Afrique: L'influenceur anti-occidental Kemi Seba au Tchad, une présence qui fait polémique

L'influenceur anti-occidental Kemi Seba séjourne depuis plus d'une semaine au Tchad, où il a notamment donné une conférence de presse durant laquelle il a critiqué le franc CFA et la France. Depuis, ses détracteurs accusent le pouvoir de l'avoir invité, mais de ne pas assumer.

Ce sont notamment les moyens mis à la disposition de Kemi Seba qui interrogent. Gros 4x4 pour se déplacer, un service de sécurité impressionnant pour le protéger, logé avec toute sa délégation au Radisson Blu où le pouvoir tchadien reçoit généralement ses invités, Kemi Seba a eu aussi les honneurs de la grande salle de conférence du ministère des Affaires étrangères pour sa conférence de presse, samedi 3 mai.

Des éléments qui démontrent, pour ses nombreux détracteurs, que l'influenceur anti-occidental est au Tchad sur invitation du pouvoir. « Je ne vois pas le ministre des Affaires étrangères donner la salle à quelqu'un d'aussi controversé que Kemi Seba pour qu'il s'exprime sur un sujet aussi sensible que le franc CFA, sans ordre venu d'en haut », analyse un cadre tchadien.

« Faux », assure une source des services de communication de la présidence qui ajoute que « le ministère des Affaires étrangères a toujours loué la salle à toute personne capable de payer. C'est la section locale de son ONG Urgence panafricaine qui a tout organisé. » Contacté par RFI, le secrétaire général de cette section n'a pas voulu s'exprimer.

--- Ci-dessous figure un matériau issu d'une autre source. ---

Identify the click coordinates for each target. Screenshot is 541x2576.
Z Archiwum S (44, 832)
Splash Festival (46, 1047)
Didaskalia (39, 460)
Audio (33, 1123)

Le chercheur Hoinathy Remadji affirme pour sa part qu'il n'est pas surpris de voir débarquer Kemi Seba au Tchad en ce moment, car son discours commence à porter dans le pays. Alors que, selon lui, « les positions du Tchad se rapprochent de plus en plus de celles des pays de l'AES, notamment sur un souverainisme et un panafricanisme à la mode Kemi Seba », le discours véhiculé par l'influenceur connaît en outre un certain succès dans une frange de la jeunesse tchadienne.

Un discours instrumentalisé au profit de l'intérêt personnel de quelques-uns

« En ce qui concerne la lutte contre le néo-colonialisme, la lutte contre le franc CFA, la lutte contre la présence économique et militaire de la France en Afrique, nous sommes d'accord avec lui », confie ainsi le président du Rassemblement de la jeunesse africaine, Bechir Hassan Oumar, qui ne partage pas, en revanche, la voie de la rupture prônée par l'activiste. « Souvent, celui-ci porte le combat contre les dirigeants africains, ce qui n'est pas notre cas. Quand nous ne partageons pas les mêmes idées qu'eux, petit à petit, on finit quand même par trouver ensemble un accord », explique encore celui-ci.

Quant à la question de savoir pourquoi le Tchad se montre aussi réceptif à un discours souverainiste simpliste, l'ancien ministre des Affaires étrangères de la transition devenu sénateur, Abderamane Koulamallah, y voit entre autre le résultat de son instrumentalisation par des hommes guidés par des intérêts personnels. « Je n'ai rien contre les panafricanistes en herbe qui croient détenir le monopole du patriotisme et de la vérité. Mais ce que je déplore, c'est leur positionnement théâtral sur des sujets qu'ils ne maîtrisent pas bien », s'agace-t-il ainsi avant de poursuivre : « La question de la souveraineté de nos États est une question importante, qui n'a pas besoin d'être utilisée pour le prestige de quelques-uns ».